(2) « L’aspect le plus intéressant de l’architecture réside dans l’exploration de nouveaux mondes, et non dans le retour aux anciens. »
Le modernisme prônait l'innovation architecturale, appelant à la création de bâtiments emblématiques qui préfigurent de nouveaux modes de vie. À petite échelle, Koolhaas soutenait que l'architecture devait répondre aux enjeux sociaux émergents pour rester progressiste ; à grande échelle, cela a conduit à sa théorie de l'« eschatologie » architecturale. Dans son discours de réception du prix Pritzker, il a mis en garde :« Si nous ne cessons pas de nous reposer sur ce qui nous est familier, si nous ne nous libérons pas des chaînes de l'intemporalité pour envisager des questions nouvelles et urgentes, l'architecture risque de ne pas survivre au-delà de 2050. »

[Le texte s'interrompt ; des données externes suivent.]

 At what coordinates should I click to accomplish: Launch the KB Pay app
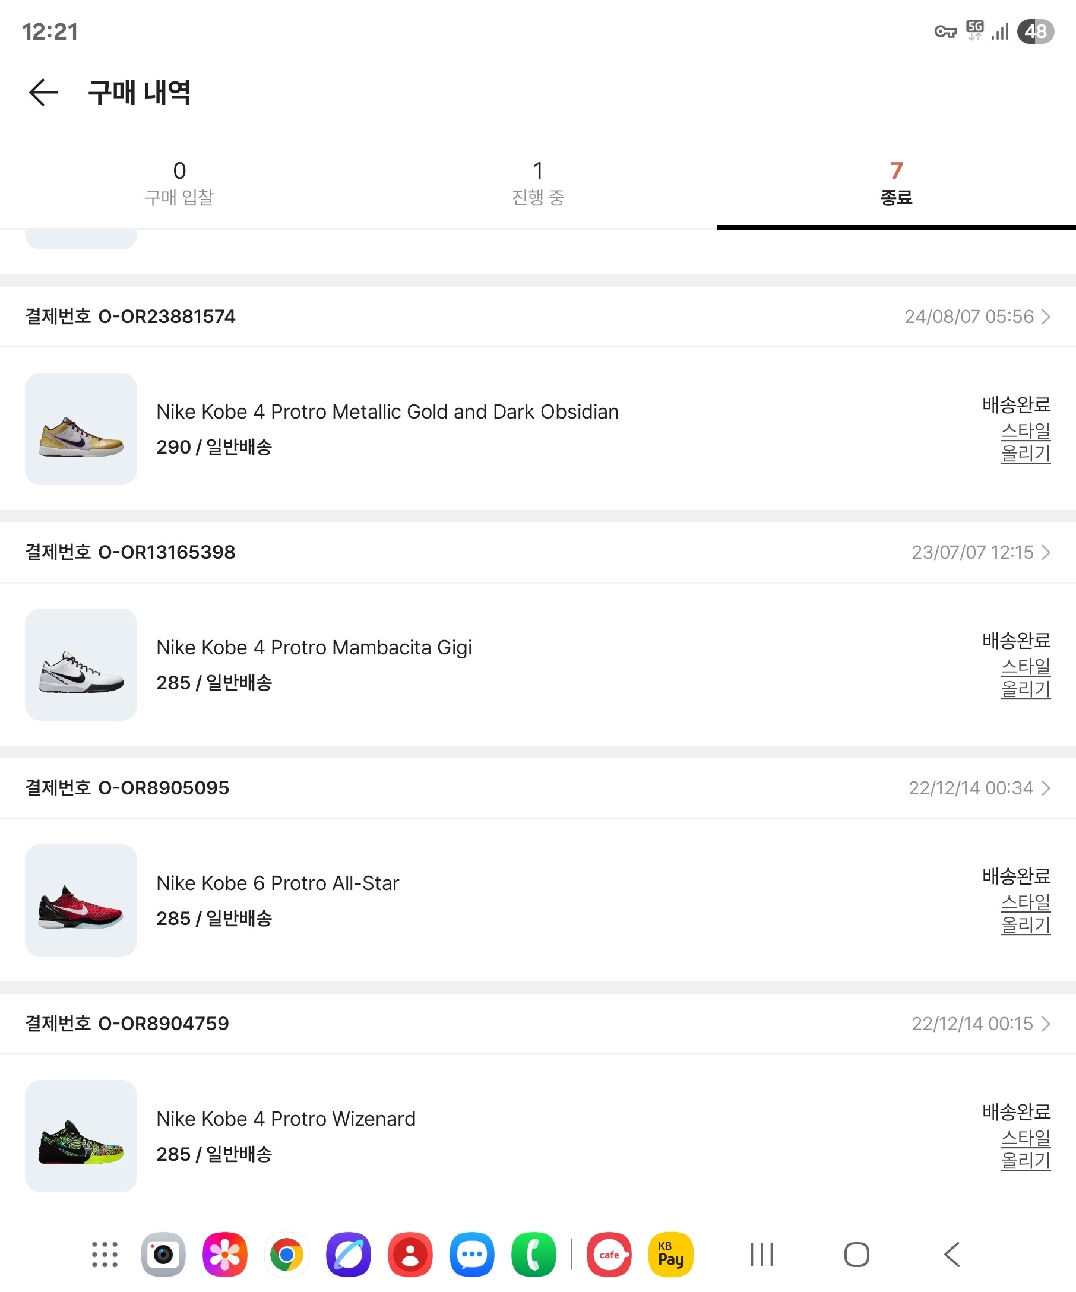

Cette eschatologie ne prédit pas l'extinction, mais la dissolution des doctrines architecturales traditionnelles. Contrairement à ses contemporains, Koolhaas privilégiait les réalités sociales extérieures à l'architecture, explorant des sujets cruciaux tels que les métropoles denses, le communisme, l'essor de l'Asie, le tiers-monde et la modernité. Ces thèmes ont ouvert de nouvelles perspectives créatives à l'architecture et ont insufflé le courage de repenser le monde ancien. Il soutenait que la culture populaire devait être étudiée rigoureusement pour établir les fondements de la création architecturale, et préconisait que l'architecture serve de prisme intégré pour examiner les villes, la technologie, l'histoire et la forme, plutôt que de traiter ces éléments isolément.